I had been wondering how the oyks would deal with a drone.
In the period between last nest and waiting for this nest I had seen two drones on the beach.
I knew they would perceive it as an avian predator, but did not know whether they would react like they do when they see a raven (please, no, that would be a disaster as they attack them) or how they react when the sea eagle comes past (they flee).
Not sure if it was because the drone came in on the same track the sea eagle normally travels down the Basin out to the bay, but they instantly flew off nest and went a long way from nest and stayed away 10 minutes.
I think the extreme reaction to a sea eagle is because that is a threat to their safety more so than the nest. The sea eagle would be able to swoop down and take an adult oystercatcher quite easily if it wasn't paying attention. They make sure they are in the air when the sea eagle is around.
The trouble with drones is you can't find who is driving them. This one hovered over the site and I was waving at it trying to get it to move on and after two minutes they got the message. You just have to wait and see where it lands. It landed back in Bonnie Vale campgrounds, so if it had launched again we would have had to go and ask them to keep it out of the nesting zone area. Those things can travel a huge distance, so not going directly over the nesting site is no big deal.
One week today for new nest and birds are doing a good job of keeping the fox away. It visits the beach each night but you can see tracks of the fox and oyk well away from the nest site, so hopefully they can keep dealing with it successfully.

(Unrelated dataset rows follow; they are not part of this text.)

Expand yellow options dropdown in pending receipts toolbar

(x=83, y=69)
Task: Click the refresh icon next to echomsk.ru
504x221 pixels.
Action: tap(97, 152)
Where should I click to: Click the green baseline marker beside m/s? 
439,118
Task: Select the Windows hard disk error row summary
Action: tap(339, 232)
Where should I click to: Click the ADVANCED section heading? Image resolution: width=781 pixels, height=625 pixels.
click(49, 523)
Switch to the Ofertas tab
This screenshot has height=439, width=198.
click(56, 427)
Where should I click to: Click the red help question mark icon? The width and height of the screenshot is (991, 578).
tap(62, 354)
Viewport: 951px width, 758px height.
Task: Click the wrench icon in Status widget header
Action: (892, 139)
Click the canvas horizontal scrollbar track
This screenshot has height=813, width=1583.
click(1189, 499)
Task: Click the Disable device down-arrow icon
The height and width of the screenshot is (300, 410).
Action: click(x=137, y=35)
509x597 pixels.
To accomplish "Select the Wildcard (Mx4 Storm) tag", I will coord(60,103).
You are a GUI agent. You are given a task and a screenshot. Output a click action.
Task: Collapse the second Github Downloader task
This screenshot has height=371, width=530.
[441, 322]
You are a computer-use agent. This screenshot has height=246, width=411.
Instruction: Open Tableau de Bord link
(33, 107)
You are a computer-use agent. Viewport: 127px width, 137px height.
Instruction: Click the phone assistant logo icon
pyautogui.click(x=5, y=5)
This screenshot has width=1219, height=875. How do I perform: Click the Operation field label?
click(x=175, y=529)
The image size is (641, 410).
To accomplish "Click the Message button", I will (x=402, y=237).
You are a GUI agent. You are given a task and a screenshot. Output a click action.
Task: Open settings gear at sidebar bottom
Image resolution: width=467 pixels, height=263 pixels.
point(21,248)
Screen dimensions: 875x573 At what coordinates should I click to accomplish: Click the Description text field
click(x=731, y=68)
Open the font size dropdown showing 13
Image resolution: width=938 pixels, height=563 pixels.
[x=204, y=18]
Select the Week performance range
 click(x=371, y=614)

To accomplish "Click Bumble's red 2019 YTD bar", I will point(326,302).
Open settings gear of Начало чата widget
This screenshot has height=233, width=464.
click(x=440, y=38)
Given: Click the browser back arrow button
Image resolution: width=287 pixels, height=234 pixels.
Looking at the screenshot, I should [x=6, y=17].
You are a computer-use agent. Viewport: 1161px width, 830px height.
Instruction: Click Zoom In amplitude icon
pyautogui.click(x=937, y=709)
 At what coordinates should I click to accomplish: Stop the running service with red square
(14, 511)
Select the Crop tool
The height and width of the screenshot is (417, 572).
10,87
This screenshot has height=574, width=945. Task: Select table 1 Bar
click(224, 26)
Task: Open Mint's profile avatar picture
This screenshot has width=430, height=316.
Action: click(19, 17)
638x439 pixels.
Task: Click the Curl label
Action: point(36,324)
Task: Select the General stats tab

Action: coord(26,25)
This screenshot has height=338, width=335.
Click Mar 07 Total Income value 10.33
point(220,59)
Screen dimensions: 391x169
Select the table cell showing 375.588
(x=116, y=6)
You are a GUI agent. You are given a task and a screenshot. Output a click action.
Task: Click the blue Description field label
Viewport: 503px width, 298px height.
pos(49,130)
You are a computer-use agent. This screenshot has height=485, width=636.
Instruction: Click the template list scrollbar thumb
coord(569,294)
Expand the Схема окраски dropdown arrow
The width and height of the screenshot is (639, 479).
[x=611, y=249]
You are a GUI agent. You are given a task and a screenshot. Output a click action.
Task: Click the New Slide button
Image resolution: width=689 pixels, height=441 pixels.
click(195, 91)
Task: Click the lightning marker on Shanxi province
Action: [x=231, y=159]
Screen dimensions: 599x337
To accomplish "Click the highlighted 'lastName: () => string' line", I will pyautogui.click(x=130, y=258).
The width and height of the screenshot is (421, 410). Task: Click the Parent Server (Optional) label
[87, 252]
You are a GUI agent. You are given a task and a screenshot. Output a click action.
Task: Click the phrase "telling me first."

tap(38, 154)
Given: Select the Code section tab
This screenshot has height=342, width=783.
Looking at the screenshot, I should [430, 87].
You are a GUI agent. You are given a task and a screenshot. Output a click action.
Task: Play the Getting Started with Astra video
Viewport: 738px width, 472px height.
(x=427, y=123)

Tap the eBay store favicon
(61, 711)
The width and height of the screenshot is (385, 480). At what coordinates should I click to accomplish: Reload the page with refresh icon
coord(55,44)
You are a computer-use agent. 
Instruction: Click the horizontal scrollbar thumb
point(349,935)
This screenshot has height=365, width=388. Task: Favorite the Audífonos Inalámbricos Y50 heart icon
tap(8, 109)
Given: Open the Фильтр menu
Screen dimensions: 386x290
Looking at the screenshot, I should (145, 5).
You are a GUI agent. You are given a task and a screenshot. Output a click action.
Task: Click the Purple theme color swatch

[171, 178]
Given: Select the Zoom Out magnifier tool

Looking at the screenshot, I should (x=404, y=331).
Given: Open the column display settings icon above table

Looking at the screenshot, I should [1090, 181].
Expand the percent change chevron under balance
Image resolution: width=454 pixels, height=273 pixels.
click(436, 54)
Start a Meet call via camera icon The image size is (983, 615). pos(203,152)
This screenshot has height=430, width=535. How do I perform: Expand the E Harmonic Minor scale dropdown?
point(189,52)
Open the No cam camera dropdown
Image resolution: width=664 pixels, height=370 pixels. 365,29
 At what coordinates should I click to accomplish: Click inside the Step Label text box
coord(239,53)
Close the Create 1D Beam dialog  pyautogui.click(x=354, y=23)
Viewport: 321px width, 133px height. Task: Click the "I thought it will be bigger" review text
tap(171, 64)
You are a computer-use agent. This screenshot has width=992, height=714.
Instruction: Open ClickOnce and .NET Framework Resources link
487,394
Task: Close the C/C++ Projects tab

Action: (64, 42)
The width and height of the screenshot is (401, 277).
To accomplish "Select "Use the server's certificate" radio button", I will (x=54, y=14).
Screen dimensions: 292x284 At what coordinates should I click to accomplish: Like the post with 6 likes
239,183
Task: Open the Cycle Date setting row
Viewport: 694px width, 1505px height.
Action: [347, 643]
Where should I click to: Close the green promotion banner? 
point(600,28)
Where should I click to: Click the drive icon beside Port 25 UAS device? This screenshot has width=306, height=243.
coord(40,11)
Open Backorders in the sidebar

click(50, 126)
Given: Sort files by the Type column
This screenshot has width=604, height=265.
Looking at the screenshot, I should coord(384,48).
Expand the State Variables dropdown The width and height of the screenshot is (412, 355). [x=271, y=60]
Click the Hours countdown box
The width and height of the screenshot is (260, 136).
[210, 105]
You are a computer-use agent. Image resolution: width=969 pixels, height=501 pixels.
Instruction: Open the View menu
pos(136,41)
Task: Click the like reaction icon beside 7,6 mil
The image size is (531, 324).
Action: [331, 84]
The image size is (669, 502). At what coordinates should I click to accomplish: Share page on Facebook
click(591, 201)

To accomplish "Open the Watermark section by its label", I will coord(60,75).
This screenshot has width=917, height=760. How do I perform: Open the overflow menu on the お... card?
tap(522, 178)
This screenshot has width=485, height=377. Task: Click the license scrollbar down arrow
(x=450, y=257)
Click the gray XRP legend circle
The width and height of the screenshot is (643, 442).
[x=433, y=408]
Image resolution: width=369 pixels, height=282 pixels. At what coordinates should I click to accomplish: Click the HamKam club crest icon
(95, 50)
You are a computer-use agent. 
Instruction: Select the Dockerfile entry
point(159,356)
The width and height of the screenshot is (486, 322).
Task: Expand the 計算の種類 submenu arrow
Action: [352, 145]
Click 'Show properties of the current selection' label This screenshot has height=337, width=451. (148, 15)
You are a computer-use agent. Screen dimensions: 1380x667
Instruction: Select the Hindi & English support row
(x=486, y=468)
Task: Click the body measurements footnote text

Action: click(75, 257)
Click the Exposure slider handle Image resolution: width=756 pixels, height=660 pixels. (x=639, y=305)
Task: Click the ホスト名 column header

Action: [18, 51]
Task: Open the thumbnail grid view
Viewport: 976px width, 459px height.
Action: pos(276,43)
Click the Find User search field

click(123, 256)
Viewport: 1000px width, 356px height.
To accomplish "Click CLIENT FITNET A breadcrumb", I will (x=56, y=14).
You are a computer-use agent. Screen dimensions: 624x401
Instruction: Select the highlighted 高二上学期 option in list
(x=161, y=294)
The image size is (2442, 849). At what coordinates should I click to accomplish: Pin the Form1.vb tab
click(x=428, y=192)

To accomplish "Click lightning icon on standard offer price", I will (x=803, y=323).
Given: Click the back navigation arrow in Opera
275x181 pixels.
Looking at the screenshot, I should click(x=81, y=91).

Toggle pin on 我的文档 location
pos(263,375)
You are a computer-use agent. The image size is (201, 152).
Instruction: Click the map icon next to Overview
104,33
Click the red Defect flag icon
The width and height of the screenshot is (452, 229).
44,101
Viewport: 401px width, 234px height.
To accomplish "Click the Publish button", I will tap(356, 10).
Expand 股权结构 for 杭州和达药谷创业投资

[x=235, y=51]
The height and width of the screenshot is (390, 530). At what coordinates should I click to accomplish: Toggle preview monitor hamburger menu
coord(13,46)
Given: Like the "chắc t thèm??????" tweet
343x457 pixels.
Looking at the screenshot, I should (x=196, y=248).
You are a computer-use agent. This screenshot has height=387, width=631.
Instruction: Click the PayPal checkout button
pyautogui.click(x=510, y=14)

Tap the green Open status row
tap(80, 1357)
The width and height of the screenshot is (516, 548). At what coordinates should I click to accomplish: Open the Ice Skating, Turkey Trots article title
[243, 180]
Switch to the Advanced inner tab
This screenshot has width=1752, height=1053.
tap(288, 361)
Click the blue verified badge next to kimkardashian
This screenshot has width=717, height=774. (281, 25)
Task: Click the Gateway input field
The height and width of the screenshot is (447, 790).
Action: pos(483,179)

Busy day on beach today. Usual suspects. Lots of keen families asking lots of questions. Such a joy seeing how excited they are by it all. 3 teenage boys that tried a short cut through the site (3 teenage boys seems to be the magic number for those wanting to go through the fence).
This afternoon wind speeds got up to 45 kmh and someone decided to set up a beach umbrella right by the fence line. I could see what would happen so started to walk up and ended up having to catch it before it went careening through the nest site (or me). Kayakers were great today staying away from the fence line though there was a group that landed on the beach and didn't think to keep stock of things like life jackets and paddles, which blew away and they had no idea. Had to rescue a life jacket headed straight for the nest while other walkers picked up the rest and returned.